** Problem description **
Report the count of lines containing the word "options" in the entries below, and nothing more.

** Listed records **
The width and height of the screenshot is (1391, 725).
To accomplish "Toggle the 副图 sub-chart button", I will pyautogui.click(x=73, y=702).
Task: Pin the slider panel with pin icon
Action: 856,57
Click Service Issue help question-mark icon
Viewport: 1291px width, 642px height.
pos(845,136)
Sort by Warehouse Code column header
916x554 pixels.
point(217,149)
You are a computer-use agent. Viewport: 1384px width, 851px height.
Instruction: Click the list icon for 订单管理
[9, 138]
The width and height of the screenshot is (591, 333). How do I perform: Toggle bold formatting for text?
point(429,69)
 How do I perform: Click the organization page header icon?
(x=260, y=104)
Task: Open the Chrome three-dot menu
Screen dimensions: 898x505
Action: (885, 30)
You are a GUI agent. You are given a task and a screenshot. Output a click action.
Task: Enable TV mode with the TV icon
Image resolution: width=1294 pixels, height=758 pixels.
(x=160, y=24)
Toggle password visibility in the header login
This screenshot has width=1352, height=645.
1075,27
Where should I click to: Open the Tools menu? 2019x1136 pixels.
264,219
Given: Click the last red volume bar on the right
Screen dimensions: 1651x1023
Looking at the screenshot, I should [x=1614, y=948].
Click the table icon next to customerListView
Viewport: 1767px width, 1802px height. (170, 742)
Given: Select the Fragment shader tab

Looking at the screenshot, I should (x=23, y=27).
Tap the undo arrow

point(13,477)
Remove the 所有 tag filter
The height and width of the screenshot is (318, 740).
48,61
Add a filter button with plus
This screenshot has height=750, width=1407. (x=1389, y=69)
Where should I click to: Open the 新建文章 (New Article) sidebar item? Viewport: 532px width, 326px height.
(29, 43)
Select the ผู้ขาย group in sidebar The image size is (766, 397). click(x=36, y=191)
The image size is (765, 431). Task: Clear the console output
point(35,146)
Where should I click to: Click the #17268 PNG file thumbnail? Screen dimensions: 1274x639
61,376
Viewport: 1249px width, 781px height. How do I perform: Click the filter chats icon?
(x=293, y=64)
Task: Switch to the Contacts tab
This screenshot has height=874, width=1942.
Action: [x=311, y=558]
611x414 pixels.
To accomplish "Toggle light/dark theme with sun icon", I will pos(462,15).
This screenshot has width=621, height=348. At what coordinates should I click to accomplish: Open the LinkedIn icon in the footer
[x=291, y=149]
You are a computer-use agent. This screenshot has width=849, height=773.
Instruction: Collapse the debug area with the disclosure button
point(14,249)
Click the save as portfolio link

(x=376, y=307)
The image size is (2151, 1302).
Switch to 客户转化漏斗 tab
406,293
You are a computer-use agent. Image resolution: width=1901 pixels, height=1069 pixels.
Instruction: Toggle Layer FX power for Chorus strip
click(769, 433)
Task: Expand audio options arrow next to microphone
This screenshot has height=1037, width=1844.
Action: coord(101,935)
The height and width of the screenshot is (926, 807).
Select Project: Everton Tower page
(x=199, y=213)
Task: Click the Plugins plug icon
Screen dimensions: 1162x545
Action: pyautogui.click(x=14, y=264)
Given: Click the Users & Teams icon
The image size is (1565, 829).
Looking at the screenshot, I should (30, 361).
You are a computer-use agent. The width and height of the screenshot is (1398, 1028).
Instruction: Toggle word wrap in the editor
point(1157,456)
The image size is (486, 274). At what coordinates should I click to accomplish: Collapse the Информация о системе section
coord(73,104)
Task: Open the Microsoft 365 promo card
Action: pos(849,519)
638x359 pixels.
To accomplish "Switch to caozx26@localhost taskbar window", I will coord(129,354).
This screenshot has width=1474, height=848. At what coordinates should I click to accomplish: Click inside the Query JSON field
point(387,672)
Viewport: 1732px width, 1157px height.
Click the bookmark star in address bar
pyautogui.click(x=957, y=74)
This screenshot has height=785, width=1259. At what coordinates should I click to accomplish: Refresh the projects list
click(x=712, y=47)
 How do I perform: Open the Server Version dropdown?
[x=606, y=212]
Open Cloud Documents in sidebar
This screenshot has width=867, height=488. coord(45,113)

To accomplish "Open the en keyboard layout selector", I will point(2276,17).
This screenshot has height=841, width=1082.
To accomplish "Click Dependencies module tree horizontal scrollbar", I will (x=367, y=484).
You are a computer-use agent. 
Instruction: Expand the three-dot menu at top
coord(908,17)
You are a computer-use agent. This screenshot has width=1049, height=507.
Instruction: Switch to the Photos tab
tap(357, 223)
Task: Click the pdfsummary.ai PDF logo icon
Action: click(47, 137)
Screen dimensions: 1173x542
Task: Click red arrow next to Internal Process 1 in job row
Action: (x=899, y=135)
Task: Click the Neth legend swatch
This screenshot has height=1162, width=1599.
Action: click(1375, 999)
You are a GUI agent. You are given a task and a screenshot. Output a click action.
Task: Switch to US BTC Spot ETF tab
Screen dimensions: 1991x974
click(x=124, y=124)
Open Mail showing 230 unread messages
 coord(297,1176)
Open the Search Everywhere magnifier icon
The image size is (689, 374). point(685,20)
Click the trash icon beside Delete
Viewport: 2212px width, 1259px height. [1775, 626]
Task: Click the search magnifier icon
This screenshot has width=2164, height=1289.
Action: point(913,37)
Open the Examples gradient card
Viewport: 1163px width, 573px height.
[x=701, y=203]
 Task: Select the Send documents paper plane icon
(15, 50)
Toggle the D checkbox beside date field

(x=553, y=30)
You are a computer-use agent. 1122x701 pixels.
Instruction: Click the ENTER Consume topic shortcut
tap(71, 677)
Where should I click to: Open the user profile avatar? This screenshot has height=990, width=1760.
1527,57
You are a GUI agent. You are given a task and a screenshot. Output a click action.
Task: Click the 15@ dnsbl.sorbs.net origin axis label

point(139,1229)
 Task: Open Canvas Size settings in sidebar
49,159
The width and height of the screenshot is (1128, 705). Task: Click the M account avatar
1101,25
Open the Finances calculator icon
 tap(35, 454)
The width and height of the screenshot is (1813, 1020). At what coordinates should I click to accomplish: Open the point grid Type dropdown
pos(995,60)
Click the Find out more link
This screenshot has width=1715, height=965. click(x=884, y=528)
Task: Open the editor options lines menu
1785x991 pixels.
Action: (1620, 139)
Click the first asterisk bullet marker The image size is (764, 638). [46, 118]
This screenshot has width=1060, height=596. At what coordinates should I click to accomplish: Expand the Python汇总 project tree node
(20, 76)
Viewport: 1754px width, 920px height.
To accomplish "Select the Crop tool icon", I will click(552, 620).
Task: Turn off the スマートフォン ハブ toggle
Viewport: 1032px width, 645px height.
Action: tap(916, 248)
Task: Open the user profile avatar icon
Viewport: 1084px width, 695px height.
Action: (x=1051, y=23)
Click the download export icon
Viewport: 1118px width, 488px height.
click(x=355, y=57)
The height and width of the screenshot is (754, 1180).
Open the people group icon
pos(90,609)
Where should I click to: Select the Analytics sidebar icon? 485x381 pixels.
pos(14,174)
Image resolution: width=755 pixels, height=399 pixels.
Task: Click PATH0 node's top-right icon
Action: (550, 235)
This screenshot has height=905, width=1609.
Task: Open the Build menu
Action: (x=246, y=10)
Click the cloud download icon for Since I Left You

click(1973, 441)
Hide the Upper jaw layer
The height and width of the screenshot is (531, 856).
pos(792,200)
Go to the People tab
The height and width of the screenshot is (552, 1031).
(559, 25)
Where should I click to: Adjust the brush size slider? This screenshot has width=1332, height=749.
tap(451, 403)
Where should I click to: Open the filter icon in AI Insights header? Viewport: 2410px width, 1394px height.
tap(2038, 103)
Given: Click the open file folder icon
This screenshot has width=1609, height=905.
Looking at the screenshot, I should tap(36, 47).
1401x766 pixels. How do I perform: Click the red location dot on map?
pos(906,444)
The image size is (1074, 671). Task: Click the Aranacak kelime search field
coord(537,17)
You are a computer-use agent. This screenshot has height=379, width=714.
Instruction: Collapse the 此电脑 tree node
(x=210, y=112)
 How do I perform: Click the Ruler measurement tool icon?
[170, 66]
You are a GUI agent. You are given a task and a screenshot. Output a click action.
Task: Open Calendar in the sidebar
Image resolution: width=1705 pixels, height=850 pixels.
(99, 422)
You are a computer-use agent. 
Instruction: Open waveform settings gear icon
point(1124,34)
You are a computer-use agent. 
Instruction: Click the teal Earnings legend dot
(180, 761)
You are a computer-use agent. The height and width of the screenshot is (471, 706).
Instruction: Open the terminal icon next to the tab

** Your response **
2